Gwyn Hughes Jones (born 25 October 1969) is a Welsh operatic tenor, best known for his leading roles in romantic Italian operatic repertoire.

==Early life and education==
Gwyn Hughes Jones was born in Llanbedrgoch, Anglesey, Wales, and, after attending Ysgol Llanbedrgoch and Ysgol Gyfun Llangefni, studied at the Guildhall School of Music and Drama and the National Opera Studio.

==Career==
Jones began his operatic career at Welsh National Opera in 1995, appearing as Ismaele in Verdi's Nabucco. He has subsequently appeared for WNO in roles such as Cavaradossi in Tosca, Don Alvaro in La forza del destino and Pinkerton in Madam Butterfly. He debuted at the Metropolitan Opera in 2001 as Ismaele.

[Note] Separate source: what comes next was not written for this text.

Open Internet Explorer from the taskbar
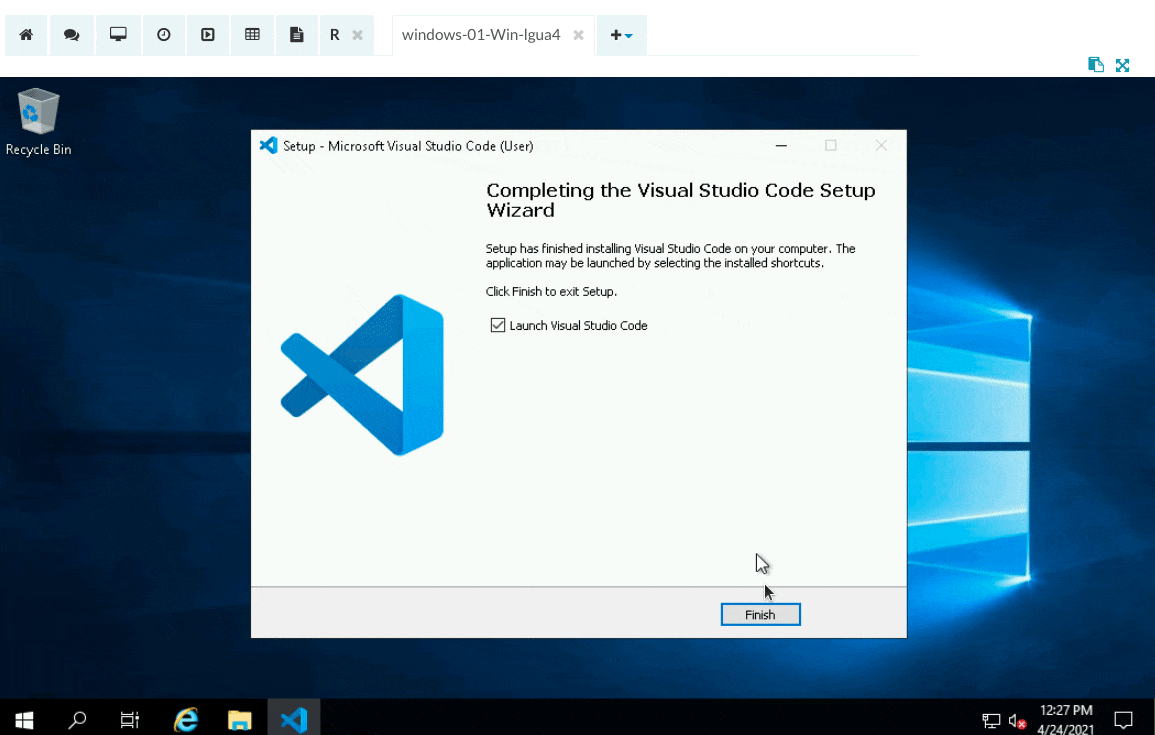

In 2011, he appeared as Cavaradossi in Puccini's Tosca directed by Catherine Malfitano for English National Opera. In 2012, he sang Manrico in Verdi's Il trovatore directed by David McVicar., and in 2014 sang Pinkerton in Puccini's Madama Butterfly at the New York Metropolitan Opera. In 2015, he was cast as Don Alvaro in Verdi's La forza del destino by director Calixto Bieito. In 2016, he was cast as Turiddu in Mascagni's Cavalleria Rusticana by director Elijah Moshinsky.

==Recordings==

Jones has released three solo albums for Sain Records: Gwyn Hughes Jones - Tenor (1996); Baner Ein Gwlad (1998); and Canu'r Cymry (2011). He appears as Macduff in Verdi's Macbeth for Chandos Records, released in 2014.